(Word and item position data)
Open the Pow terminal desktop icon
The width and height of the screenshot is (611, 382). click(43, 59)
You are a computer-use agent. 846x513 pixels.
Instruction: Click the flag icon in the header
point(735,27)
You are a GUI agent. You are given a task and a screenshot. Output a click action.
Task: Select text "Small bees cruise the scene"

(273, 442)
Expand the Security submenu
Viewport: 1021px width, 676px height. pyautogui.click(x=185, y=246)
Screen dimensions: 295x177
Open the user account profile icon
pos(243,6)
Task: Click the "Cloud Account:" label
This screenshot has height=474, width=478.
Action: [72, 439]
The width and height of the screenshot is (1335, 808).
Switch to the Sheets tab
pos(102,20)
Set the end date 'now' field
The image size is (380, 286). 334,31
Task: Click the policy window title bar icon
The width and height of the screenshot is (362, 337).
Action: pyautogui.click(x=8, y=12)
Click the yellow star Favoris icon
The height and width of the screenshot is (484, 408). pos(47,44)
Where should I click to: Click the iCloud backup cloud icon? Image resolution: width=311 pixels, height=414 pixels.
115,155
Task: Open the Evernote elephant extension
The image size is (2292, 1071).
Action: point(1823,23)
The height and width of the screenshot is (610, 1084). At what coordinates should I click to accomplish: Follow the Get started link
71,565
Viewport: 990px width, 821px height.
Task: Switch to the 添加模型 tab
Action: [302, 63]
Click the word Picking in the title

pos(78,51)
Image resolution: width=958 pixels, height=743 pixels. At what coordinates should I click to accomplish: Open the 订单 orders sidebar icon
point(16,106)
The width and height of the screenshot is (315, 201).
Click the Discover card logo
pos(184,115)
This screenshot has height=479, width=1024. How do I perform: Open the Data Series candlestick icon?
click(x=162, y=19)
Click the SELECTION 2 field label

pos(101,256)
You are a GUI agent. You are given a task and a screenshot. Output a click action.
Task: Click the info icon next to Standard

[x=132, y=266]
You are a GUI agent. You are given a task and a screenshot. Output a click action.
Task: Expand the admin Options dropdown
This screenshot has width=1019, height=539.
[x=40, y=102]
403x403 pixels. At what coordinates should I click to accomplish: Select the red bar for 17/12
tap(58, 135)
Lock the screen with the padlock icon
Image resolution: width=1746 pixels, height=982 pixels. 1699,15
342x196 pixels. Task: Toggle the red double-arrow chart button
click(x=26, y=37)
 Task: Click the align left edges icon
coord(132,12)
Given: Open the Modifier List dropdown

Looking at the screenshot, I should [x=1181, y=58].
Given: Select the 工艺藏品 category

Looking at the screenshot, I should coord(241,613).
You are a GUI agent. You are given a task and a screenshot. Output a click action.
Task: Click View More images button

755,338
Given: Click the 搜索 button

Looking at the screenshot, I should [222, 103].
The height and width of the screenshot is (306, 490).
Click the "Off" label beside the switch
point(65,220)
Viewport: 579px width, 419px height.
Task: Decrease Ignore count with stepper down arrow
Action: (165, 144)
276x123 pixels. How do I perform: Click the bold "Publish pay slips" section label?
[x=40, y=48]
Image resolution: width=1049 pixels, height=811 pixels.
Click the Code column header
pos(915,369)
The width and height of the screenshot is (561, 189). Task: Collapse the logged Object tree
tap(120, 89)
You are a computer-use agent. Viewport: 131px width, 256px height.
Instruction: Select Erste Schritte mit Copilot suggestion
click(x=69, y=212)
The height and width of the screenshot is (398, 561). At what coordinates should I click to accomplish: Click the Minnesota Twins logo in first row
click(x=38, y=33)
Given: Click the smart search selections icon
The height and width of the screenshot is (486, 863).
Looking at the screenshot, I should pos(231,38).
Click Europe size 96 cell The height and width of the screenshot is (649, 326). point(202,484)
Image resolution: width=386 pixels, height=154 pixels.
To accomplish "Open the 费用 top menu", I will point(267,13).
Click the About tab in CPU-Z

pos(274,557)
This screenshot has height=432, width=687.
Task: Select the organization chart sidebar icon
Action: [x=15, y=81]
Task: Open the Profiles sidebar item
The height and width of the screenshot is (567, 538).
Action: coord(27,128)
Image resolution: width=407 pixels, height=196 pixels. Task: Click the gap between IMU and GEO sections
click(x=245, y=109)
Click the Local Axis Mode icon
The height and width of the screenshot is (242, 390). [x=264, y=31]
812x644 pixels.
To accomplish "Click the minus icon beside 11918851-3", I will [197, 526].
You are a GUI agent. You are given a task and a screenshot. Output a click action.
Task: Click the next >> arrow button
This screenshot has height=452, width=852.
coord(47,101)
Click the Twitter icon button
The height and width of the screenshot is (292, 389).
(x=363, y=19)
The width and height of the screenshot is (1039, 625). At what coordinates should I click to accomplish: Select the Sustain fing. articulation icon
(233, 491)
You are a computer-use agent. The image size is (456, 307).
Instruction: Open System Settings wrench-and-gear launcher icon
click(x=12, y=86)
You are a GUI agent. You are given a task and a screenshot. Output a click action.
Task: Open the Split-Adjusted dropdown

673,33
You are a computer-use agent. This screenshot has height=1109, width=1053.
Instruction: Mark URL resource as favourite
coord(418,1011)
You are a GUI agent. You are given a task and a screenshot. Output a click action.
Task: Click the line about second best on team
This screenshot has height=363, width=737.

* Task description: Print every line of the material again, word for word, from the first line to the last.

* Exercise answer:
Open the Pow terminal desktop icon
The width and height of the screenshot is (611, 382). click(43, 59)
You are a computer-use agent. 846x513 pixels.
Instruction: Click the flag icon in the header
point(735,27)
You are a GUI agent. You are given a task and a screenshot. Output a click action.
Task: Select text "Small bees cruise the scene"

(273, 442)
Expand the Security submenu
Viewport: 1021px width, 676px height. pyautogui.click(x=185, y=246)
Screen dimensions: 295x177
Open the user account profile icon
pos(243,6)
Task: Click the "Cloud Account:" label
This screenshot has height=474, width=478.
Action: [72, 439]
The width and height of the screenshot is (1335, 808).
Switch to the Sheets tab
pos(102,20)
Set the end date 'now' field
The image size is (380, 286). 334,31
Task: Click the policy window title bar icon
The width and height of the screenshot is (362, 337).
Action: pyautogui.click(x=8, y=12)
Click the yellow star Favoris icon
The height and width of the screenshot is (484, 408). pos(47,44)
Where should I click to: Click the iCloud backup cloud icon? Image resolution: width=311 pixels, height=414 pixels.
115,155
Task: Open the Evernote elephant extension
The image size is (2292, 1071).
Action: point(1823,23)
The height and width of the screenshot is (610, 1084). At what coordinates should I click to accomplish: Follow the Get started link
71,565
Viewport: 990px width, 821px height.
Task: Switch to the 添加模型 tab
Action: [302, 63]
Click the word Picking in the title

pos(78,51)
Image resolution: width=958 pixels, height=743 pixels. At what coordinates should I click to accomplish: Open the 订单 orders sidebar icon
point(16,106)
The width and height of the screenshot is (315, 201).
Click the Discover card logo
pos(184,115)
This screenshot has height=479, width=1024. How do I perform: Open the Data Series candlestick icon?
click(x=162, y=19)
Click the SELECTION 2 field label

pos(101,256)
You are a GUI agent. You are given a task and a screenshot. Output a click action.
Task: Click the info icon next to Standard

[x=132, y=266]
You are a GUI agent. You are given a task and a screenshot. Output a click action.
Task: Expand the admin Options dropdown
This screenshot has width=1019, height=539.
[x=40, y=102]
403x403 pixels. At what coordinates should I click to accomplish: Select the red bar for 17/12
tap(58, 135)
Lock the screen with the padlock icon
Image resolution: width=1746 pixels, height=982 pixels. 1699,15
342x196 pixels. Task: Toggle the red double-arrow chart button
click(x=26, y=37)
 Task: Click the align left edges icon
coord(132,12)
Given: Open the Modifier List dropdown

Looking at the screenshot, I should [x=1181, y=58].
Given: Select the 工艺藏品 category

Looking at the screenshot, I should coord(241,613).
You are a GUI agent. You are given a task and a screenshot. Output a click action.
Task: Click View More images button

755,338
Given: Click the 搜索 button

Looking at the screenshot, I should [222, 103].
The height and width of the screenshot is (306, 490).
Click the "Off" label beside the switch
point(65,220)
Viewport: 579px width, 419px height.
Task: Decrease Ignore count with stepper down arrow
Action: (165, 144)
276x123 pixels. How do I perform: Click the bold "Publish pay slips" section label?
[x=40, y=48]
Image resolution: width=1049 pixels, height=811 pixels.
Click the Code column header
pos(915,369)
The width and height of the screenshot is (561, 189). Task: Collapse the logged Object tree
tap(120, 89)
You are a computer-use agent. Viewport: 131px width, 256px height.
Instruction: Select Erste Schritte mit Copilot suggestion
click(x=69, y=212)
The height and width of the screenshot is (398, 561). At what coordinates should I click to accomplish: Click the Minnesota Twins logo in first row
click(x=38, y=33)
Given: Click the smart search selections icon
The height and width of the screenshot is (486, 863).
Looking at the screenshot, I should pos(231,38).
Click Europe size 96 cell The height and width of the screenshot is (649, 326). point(202,484)
Image resolution: width=386 pixels, height=154 pixels.
To accomplish "Open the 费用 top menu", I will point(267,13).
Click the About tab in CPU-Z

pos(274,557)
This screenshot has height=432, width=687.
Task: Select the organization chart sidebar icon
Action: [x=15, y=81]
Task: Open the Profiles sidebar item
The height and width of the screenshot is (567, 538).
Action: coord(27,128)
Image resolution: width=407 pixels, height=196 pixels. Task: Click the gap between IMU and GEO sections
click(x=245, y=109)
Click the Local Axis Mode icon
The height and width of the screenshot is (242, 390). [x=264, y=31]
812x644 pixels.
To accomplish "Click the minus icon beside 11918851-3", I will [197, 526].
You are a GUI agent. You are given a task and a screenshot. Output a click action.
Task: Click the next >> arrow button
This screenshot has height=452, width=852.
coord(47,101)
Click the Twitter icon button
The height and width of the screenshot is (292, 389).
(x=363, y=19)
The width and height of the screenshot is (1039, 625). At what coordinates should I click to accomplish: Select the Sustain fing. articulation icon
(233, 491)
You are a computer-use agent. The image size is (456, 307).
Instruction: Open System Settings wrench-and-gear launcher icon
click(x=12, y=86)
You are a GUI agent. You are given a task and a screenshot. Output a click action.
Task: Open the Split-Adjusted dropdown

673,33
You are a computer-use agent. This screenshot has height=1109, width=1053.
Instruction: Mark URL resource as favourite
coord(418,1011)
You are a GUI agent. You are given a task and a screenshot. Output a click action.
Task: Click the line about second best on team
This screenshot has height=363, width=737.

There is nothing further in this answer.